DeepSeek-V3.2 is an open-weight large language model (LLM) released in late 2025, engineered for high reasoning performance and efficient long-context processing 1. It operates as a hybrid reasoning LLM, meticulously balancing computational efficiency with superior reasoning and agentic capabilities 1. The model's weights are made publicly available on Hugging Face under an permissive MIT license, fostering broader accessibility and innovation within the AI community 1.
This advanced model sets a high standard in the artificial intelligence landscape, with its base version performing comparably to GPT-5. Furthermore, its specialized variant, DeepSeek-V3.2-Speciale, is claimed to surpass GPT-5 and achieve parity with Gemini-3.0-Pro in terms of reasoning proficiency, showcasing its competitive standing among state-of-the-art LLMs 1. DeepSeek-V3.2 incorporates significant architectural innovations, such as DeepSeek Sparse Attention (DSA) and Multi-Head Latent Attention (MLA), alongside a Mixture-of-Experts (MoE) design, to achieve its impressive capabilities 1.
DeepSeek-V3.2 is an open-weight large language model (LLM) released in late 2025, distinguishing itself as a hybrid reasoning LLM designed for high reasoning performance and efficient long-context processing 1. The model weights are made available under an MIT license on Hugging Face .
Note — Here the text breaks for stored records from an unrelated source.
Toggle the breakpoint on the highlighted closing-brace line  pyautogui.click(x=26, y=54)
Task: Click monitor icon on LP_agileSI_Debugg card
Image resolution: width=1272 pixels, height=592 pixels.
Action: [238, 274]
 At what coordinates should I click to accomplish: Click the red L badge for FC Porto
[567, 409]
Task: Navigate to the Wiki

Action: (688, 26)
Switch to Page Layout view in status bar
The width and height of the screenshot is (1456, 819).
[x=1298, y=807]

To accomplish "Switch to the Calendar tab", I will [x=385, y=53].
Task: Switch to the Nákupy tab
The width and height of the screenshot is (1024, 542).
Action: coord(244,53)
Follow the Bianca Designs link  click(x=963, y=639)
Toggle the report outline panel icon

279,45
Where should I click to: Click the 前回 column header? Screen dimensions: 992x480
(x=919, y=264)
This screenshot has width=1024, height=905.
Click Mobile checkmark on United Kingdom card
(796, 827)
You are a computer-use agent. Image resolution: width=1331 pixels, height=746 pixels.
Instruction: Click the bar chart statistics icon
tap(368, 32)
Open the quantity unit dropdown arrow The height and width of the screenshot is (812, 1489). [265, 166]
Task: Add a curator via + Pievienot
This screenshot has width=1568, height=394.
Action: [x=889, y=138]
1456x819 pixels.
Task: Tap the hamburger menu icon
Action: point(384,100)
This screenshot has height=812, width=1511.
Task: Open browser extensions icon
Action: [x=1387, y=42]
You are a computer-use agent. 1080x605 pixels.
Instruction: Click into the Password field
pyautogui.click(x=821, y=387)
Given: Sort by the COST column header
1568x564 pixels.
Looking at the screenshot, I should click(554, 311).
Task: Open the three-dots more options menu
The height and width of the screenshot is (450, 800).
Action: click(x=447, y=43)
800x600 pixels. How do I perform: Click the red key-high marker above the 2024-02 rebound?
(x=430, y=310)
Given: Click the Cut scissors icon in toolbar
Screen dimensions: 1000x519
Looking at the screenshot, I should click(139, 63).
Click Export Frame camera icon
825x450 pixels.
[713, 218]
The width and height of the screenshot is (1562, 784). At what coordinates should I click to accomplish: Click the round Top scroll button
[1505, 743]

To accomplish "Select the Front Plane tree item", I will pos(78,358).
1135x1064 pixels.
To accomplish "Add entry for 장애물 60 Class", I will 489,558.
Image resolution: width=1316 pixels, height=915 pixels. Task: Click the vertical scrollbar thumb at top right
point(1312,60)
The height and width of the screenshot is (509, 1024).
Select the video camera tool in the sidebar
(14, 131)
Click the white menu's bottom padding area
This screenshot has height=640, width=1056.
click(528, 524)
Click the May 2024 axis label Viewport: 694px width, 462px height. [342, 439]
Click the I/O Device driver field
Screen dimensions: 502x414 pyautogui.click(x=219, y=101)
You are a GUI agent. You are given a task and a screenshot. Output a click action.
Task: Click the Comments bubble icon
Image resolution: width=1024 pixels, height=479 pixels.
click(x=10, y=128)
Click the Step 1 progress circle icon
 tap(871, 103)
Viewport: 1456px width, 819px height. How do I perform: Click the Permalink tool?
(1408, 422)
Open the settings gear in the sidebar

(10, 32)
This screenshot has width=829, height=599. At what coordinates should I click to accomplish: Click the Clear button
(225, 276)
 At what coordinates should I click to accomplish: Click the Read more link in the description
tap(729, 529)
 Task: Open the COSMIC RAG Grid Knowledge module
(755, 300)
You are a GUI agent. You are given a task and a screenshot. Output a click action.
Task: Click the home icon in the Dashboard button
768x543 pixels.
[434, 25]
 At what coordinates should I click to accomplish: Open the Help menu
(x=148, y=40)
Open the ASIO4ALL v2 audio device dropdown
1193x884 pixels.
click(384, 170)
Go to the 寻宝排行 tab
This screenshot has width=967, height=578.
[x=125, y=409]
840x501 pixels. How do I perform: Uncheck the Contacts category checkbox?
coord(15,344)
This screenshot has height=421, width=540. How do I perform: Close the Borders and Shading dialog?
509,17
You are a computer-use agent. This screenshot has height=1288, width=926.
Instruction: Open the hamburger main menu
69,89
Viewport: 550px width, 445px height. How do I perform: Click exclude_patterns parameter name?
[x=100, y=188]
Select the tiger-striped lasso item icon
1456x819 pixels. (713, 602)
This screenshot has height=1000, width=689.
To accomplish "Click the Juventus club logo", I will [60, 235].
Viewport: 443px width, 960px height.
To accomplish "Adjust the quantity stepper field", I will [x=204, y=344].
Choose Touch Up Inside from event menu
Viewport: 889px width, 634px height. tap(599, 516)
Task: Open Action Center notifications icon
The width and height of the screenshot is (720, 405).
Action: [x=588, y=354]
The core technical specifications of DeepSeek-V3.2 are summarized below:
| Feature | Specification | Reference |
|---|---|---|
| Model Name | DeepSeek-V3.2 | 1 |
| Model Type | Mixture-of-Experts (MoE) transformer | |
| Total Parameters | Approximately 685 billion | |
| Activated Parameters | Roughly 37 billion (per token) | |
| Context Window | 128,000 tokens | |
| Output Lengths | Base chat model: 4,000–8,000 tokens (default); Reasoning mode: 32,000+ tokens; Speciale model: 128,000 tokens | 1 |
| Input/Output Modality | Text input, text output | 2 |
| Open-Weight Availability | Yes, under an MIT license |
The architecture of DeepSeek-V3.2 is identical to DeepSeek-V3.2-Exp 3 and builds upon the foundation of DeepSeek-V3 4. Key architectural innovations contribute to its performance and efficiency:
The training methodologies for DeepSeek-V3.2 involve a multi-stage process:
DeepSeek-V3.2 is engineered to deliver high reasoning performance and efficient long-context processing, positioning itself competitively against leading large language models 1. The model is presented as a hybrid reasoning LLM, balancing computational efficiency with superior reasoning and agentic capabilities, partly due to its architectural innovations such as DeepSeek Sparse Attention (DSA) and Multi-Head Latent Attention (MLA) . DSA reduces attention complexity from O(L²) to approximately O(L·k), contributing to efficiency .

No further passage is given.